Task details:
Reproduce the listing lines verbatim, starting at the line containing "For every named" and continuing through the end of the listing, both ends included. Omit the pictures from your answer.

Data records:
····················

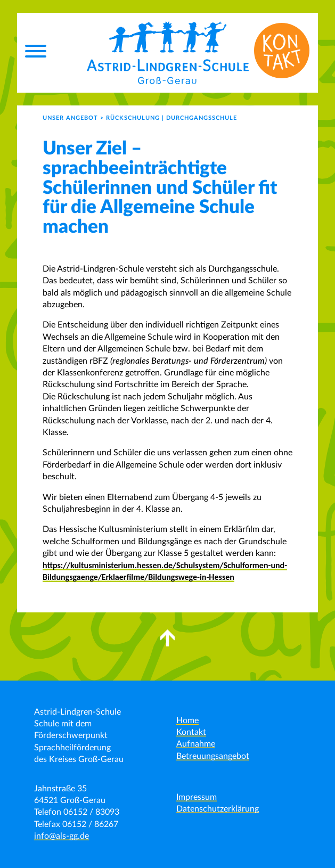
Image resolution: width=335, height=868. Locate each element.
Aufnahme (195, 744)
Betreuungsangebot (213, 756)
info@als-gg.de (61, 836)
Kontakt (191, 732)
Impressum (197, 797)
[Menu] (36, 53)
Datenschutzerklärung (217, 809)
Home (187, 720)
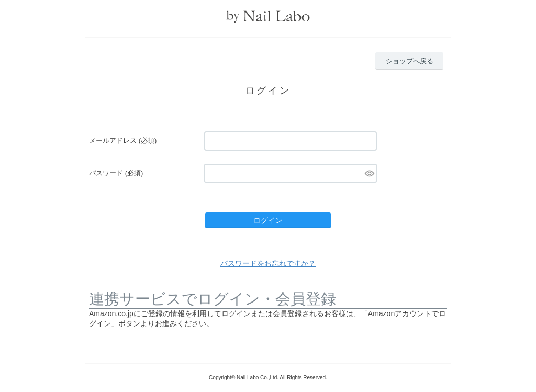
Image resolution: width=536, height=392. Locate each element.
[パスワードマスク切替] (369, 173)
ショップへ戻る (409, 61)
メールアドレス (122, 140)
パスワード (116, 173)
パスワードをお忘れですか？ (268, 263)
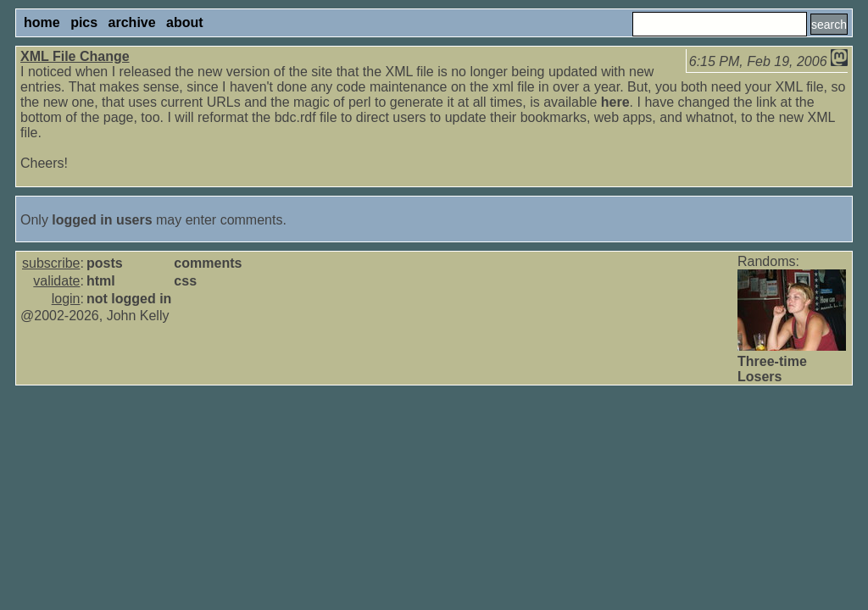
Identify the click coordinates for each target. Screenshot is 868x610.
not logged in (129, 298)
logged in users (102, 219)
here (615, 102)
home (42, 22)
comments (208, 263)
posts (104, 263)
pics (84, 22)
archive (132, 22)
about (185, 22)
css (185, 280)
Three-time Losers (772, 369)
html (101, 280)
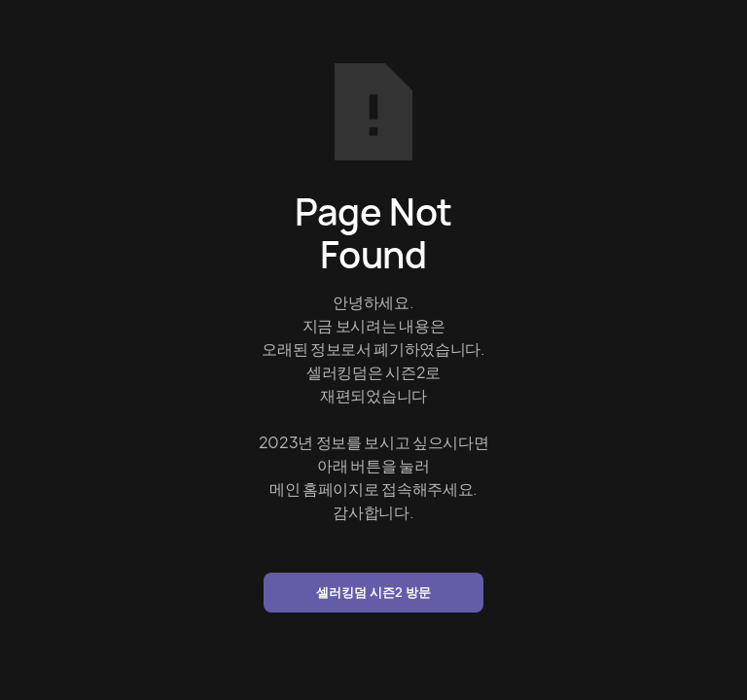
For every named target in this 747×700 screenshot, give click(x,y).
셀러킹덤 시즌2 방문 (374, 592)
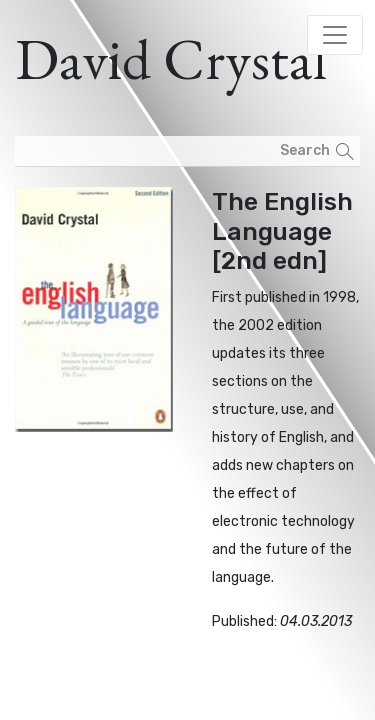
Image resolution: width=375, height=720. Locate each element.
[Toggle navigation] (335, 35)
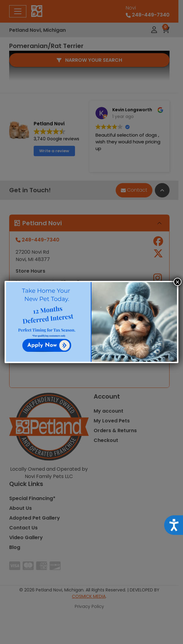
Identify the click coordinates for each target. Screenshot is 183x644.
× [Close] (177, 282)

····················

Result below:
For every named target in this 747×700 screenshot, give click(x,y).
셀러킹덤 시즌2 방문 (374, 592)
Image resolution: width=375, height=720. Locate each element.
[Toggle navigation] (335, 35)
Identify the click coordinates for each target. Screenshot is 183x644.
× [Close] (177, 282)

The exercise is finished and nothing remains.